The year 1976 saw a number of significant events in radio broadcasting.


Events
September - Fairchild Industries sells WYOO-FM and AM in Minneapolis, Minnesota. The AM becomes WAYL and the FM station becomes a simulcast of KDWB
September 6: DWRT-FM (Manila, Philippines) signs on the air as 99.5 RT, and it became the first Top 40 station in the Philippines.
KXOL in Dallas, Texas flips from Top 40 to country music

Debuts
 January – WEMO (101.3 FM, now KUUL) of East Moline, Illinois signs on, formating a mix of light adult contemporary and middle of the road music.
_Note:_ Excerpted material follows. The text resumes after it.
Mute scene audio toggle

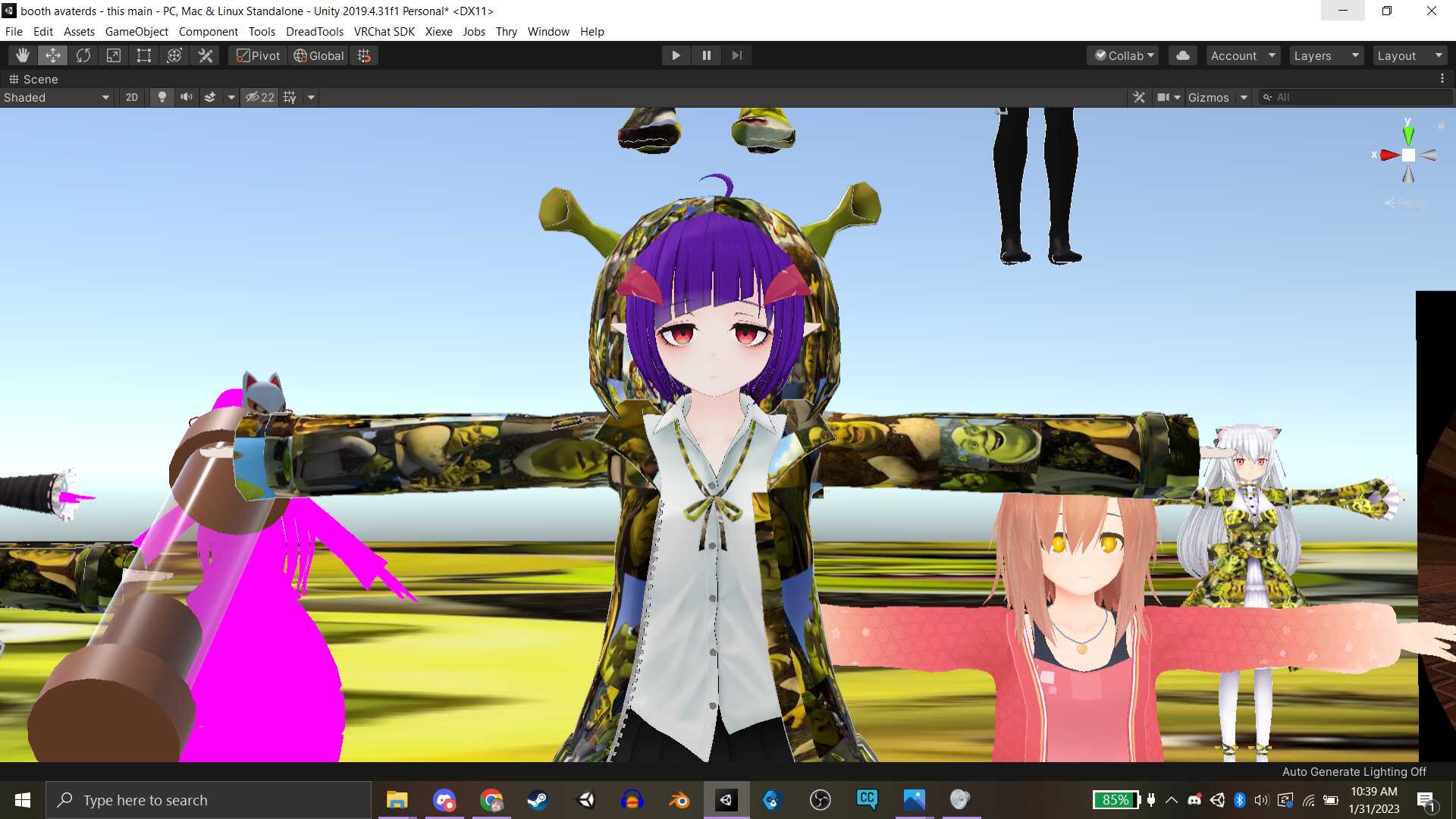coord(186,97)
 March 8 - Radio 210 (now Heart Berkshire) begins broadcasting to the Reading area.
 March 14 - 951 Remix begins broadcasting in Trinidad and Tobago as 95FM.
 March 16 - Downtown Radio, the first Independent Local Radio in Northern Ireland, begins broadcasting to the Belfast area.
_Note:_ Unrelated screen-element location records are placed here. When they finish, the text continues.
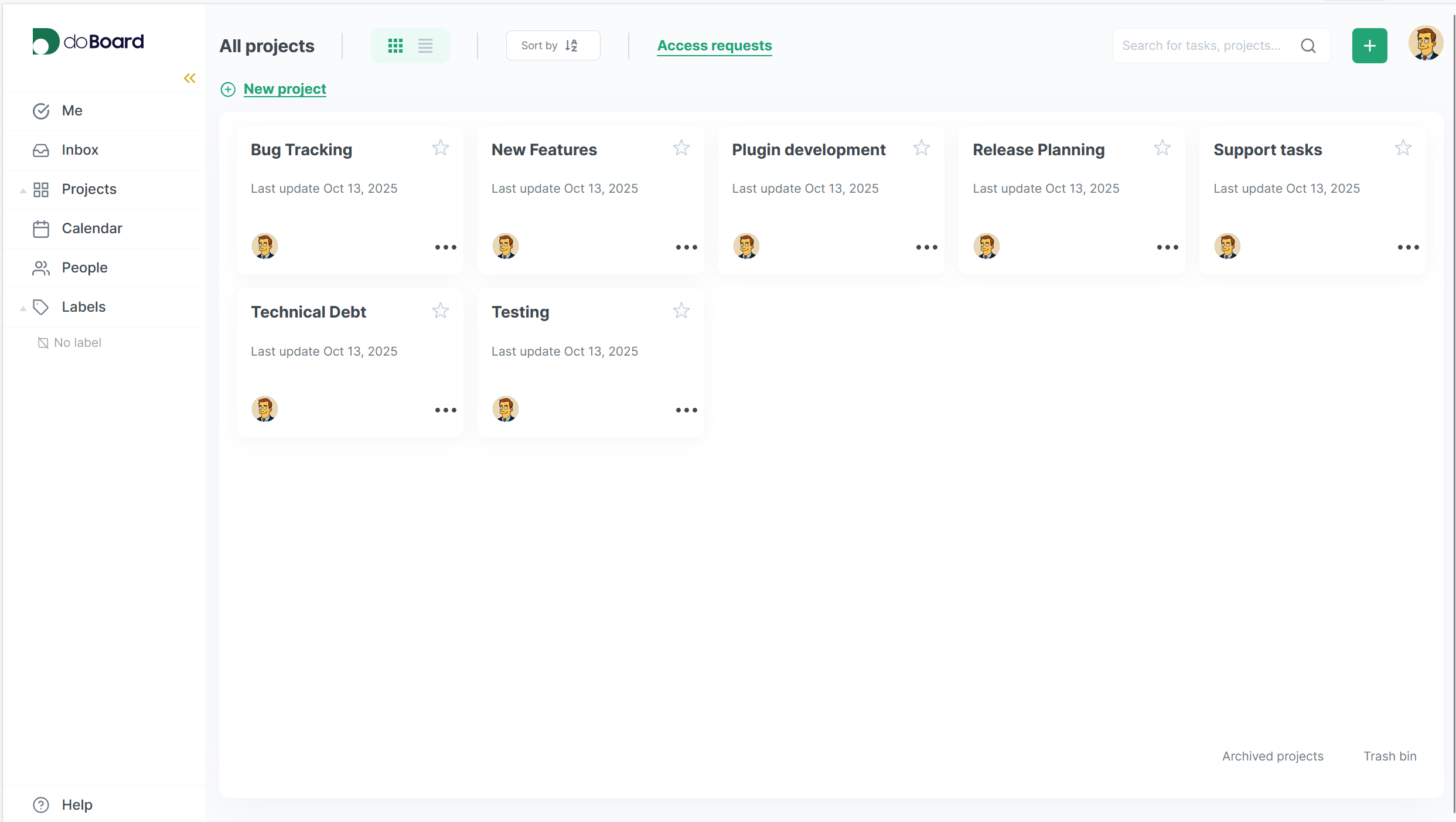Image resolution: width=1456 pixels, height=822 pixels.
Task: Open Inbox from sidebar
Action: pyautogui.click(x=80, y=150)
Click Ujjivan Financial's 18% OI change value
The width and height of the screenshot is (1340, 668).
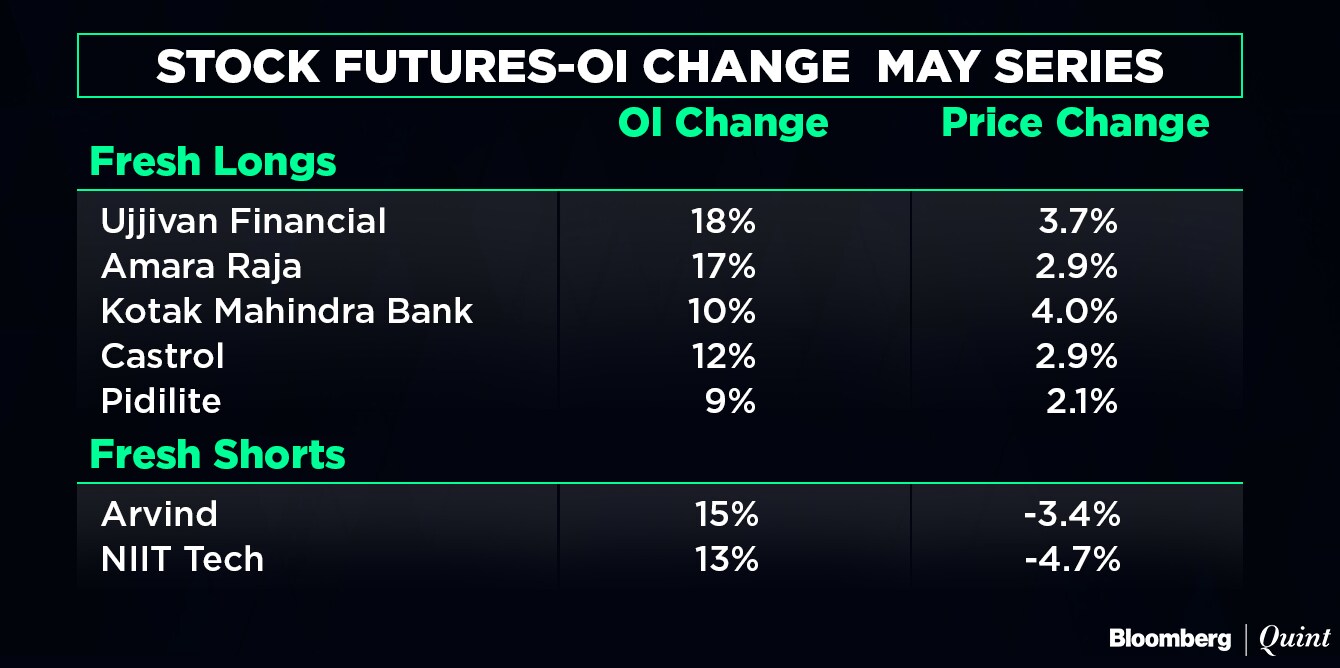point(724,221)
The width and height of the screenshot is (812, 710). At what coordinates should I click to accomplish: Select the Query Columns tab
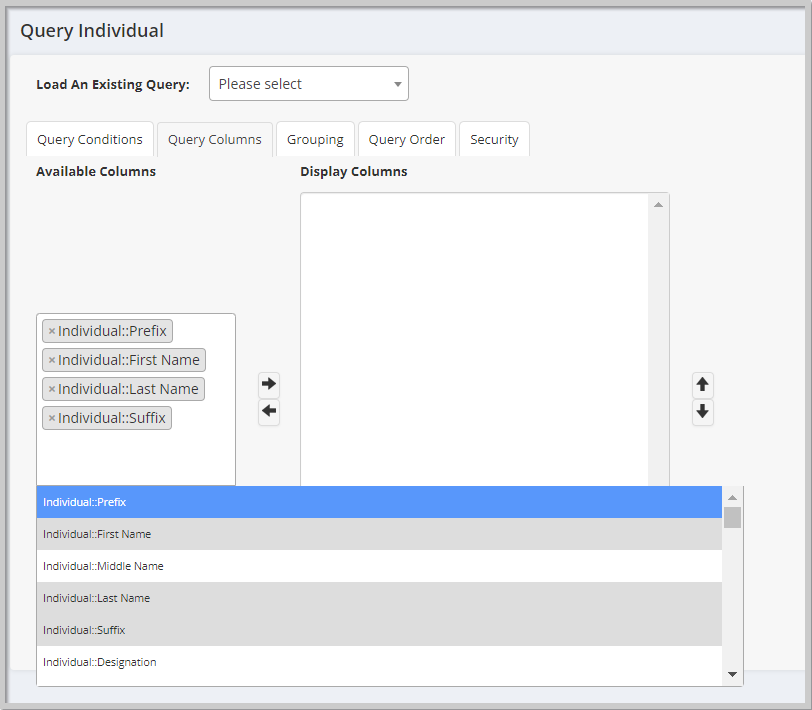pos(214,139)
 April 12 - Beacon Radio (now Free Radio Shropshire & Black Country) begins broadcasting to the Wolverhampton area; this is the final station in the first wave of Independent Local Radio stations to begin transmission.
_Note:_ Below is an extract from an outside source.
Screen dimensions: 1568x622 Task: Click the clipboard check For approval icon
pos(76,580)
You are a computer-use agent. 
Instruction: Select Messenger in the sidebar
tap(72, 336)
 Unknown date - DWLS-FM, the flagship FM station of GMA Radio-Television Arts in the Philippines was launched with a jazz format.

Births
 January 3 - Angela Yee, former co-host of The Breakfast Club
 October 21 - Lindsay Brien, American radio personality in Atlanta, Georgia, entertainment reporter for Headline News, and part of MTV's The Real World Seattle season in 1998.
 December 21 - Clarence Black, Detroit, Michigan sports radio personality and contestant on Survivor Africa.
 Brody, American radio personality on WDGC-FM in Raleigh, North Carolina

Deaths
March 2 - Hollace Shaw, 62, American coloratura soprano on many old-time radio programs. 
March 24 - Nelson Case, 66, American radio announcer. 
June 25 - Jay Jostyn, 74, American radio and TV actor.
Santos Ortega, 76, American actor and comedian.